Political tempers are running so high in West Bengal, it does not take much to spark lethal violence. On Saturday, for instance, an argument about party flags exploded into clashes that resulted in the deaths of three people. The quarrel broke out as Trinamool Congress members tried to remove Bharatiya Janata Party banners in Sandeshkhali, around 75 kilometers from Kolkata on the Bangladesh border. It quickly escalated into a gunfight, reported the Telegraph.
Over the past fortnight, 13 people – eight from the BJP and five Trinamool – have been killed, the Economic Times reported. While West Bengalhas a long history of political violence, this ferocity, after the Lok Sabha election has ended, is unusual even by the state’s own standards.
Social cleavages give this political violence the potential to grow into something even more dangerous. For example, much of this post-election violence has been concentrated in North 24 Parganas, the district bordering Bangladesh. The area has communal fault lines that resulted in Hindu-Muslim riots in 2017 and 2010. Ethnic divisions have also come into play, with a senior Trinamool ministerblaming migrants from Bihar and Jharkhand for displacing Bengalis from their homes.

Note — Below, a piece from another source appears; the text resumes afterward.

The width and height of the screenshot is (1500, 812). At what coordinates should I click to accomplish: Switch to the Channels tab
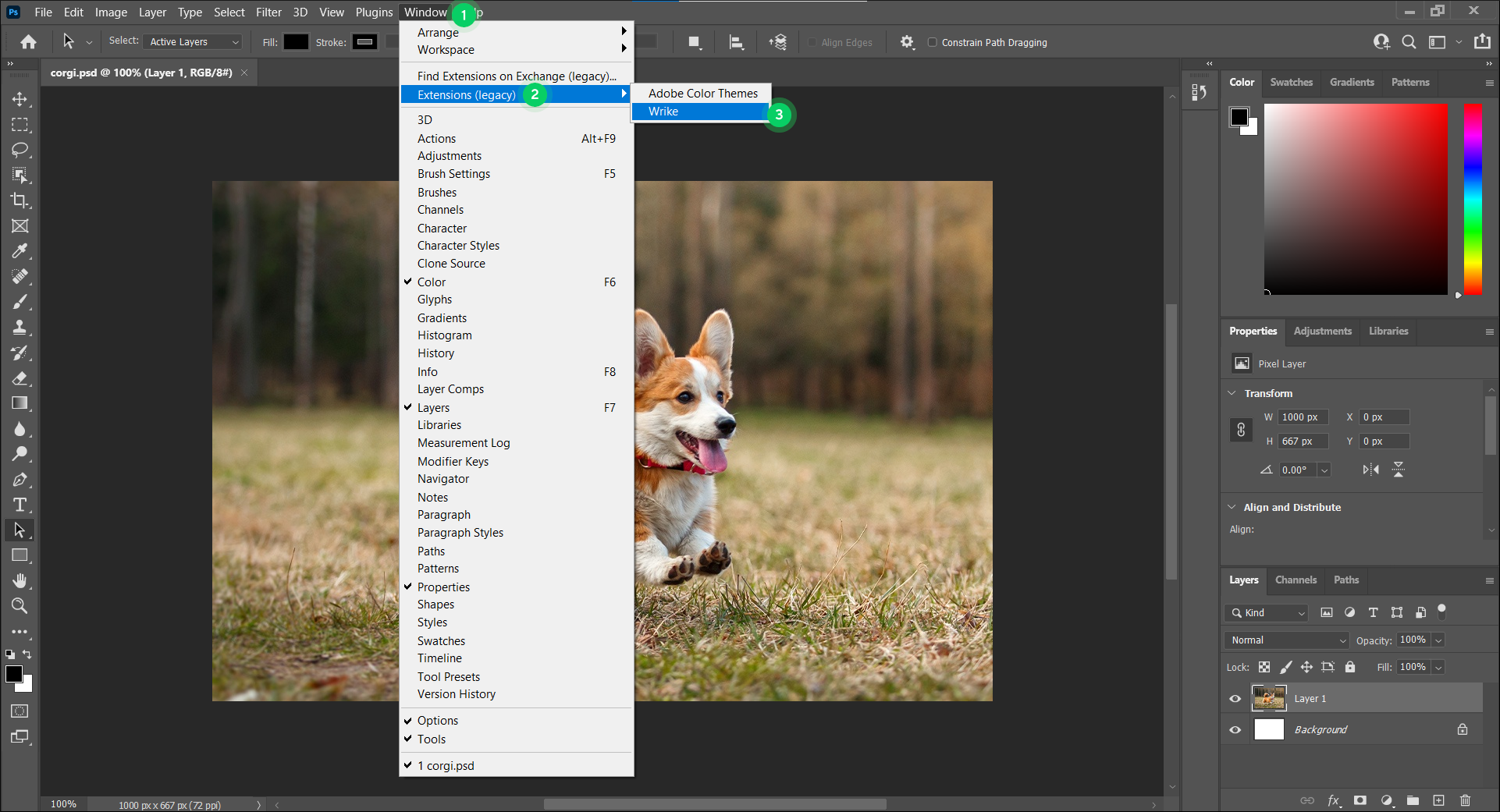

Much of the blame for this violence will have to be shouldered by the Trinamool Congress, given its status as the state’s ruling party and hence responsible for law and order. Mamata Banerjee’s government has actively encouraged the politicisation of the state administration, so it is not a surprise that the police are either unwilling or unable to stop the violence between BJP and Trinamool workers.
However, in Bengal’s highly politicised environment, the strong opposition BJP bears some responsibility too. The party, which had a 40% vote share in the recent elections, wields considerable power on the ground. In some cases, the BJP has indulged in brinkmanship and fanned violence.
On Sunday, for instance, the BJP insisted that it would bring the bodies of its two workers killed in Sandeshkhali to be cremated in Kolkata, three hours away. This was an obvious attempt to mine political capital from the violence. When they were stopped the police, BJP officials threatened to cremate the bodies on the highway. They backed down only after a long standoff.
Political circles in West Bengal are pointing out that the situation is reminiscent of the time the Trinamool challenged the Communists in the early 2000s and how, half a century earlier, the Communists had challenged the Congress. But this tumultuous past does not absolve either party of the responsibility for the present violence. If they really believe that the interests of West Bengal are greater than their own political ambitions, the Trinamool and the BJP will dial down the tension and end the state’s spiral into violence.